# WHAT YOU NEED TO DO
Recast the records below as a Markdown table with the columns "No." and "Text", giving each line its own numbered row and omitting blank lines. Leave the pictures out of the table.

# MATERIAL PROVIDED
|---|

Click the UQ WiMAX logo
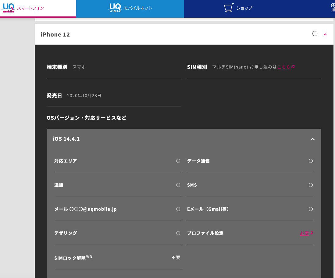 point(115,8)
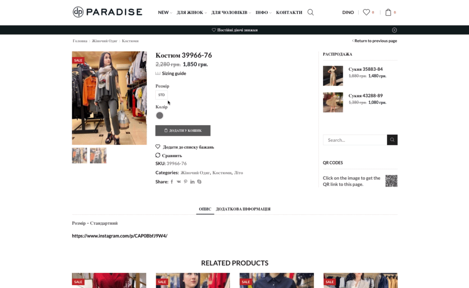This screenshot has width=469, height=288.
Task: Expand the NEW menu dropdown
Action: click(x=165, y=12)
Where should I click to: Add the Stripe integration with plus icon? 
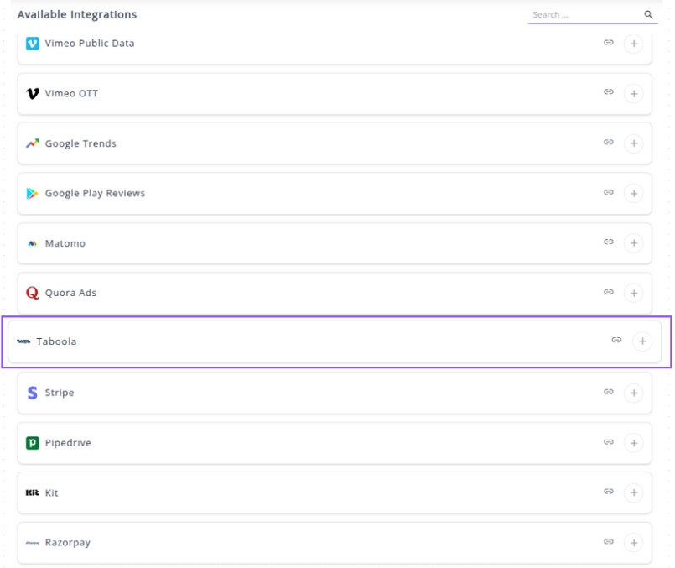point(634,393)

|---|

# EXERCISE RESPONSE
| No. | Text |
|---|---|
| 1 | Click the UQ WiMAX logo |
| 2 |  point(115,8) |
| 3 | This screenshot has width=469, height=288. |
| 4 | Task: Expand the NEW menu dropdown |
| 5 | Action: click(x=165, y=12) |
| 6 | Where should I click to: Add the Stripe integration with plus icon?  |
| 7 | point(634,393) |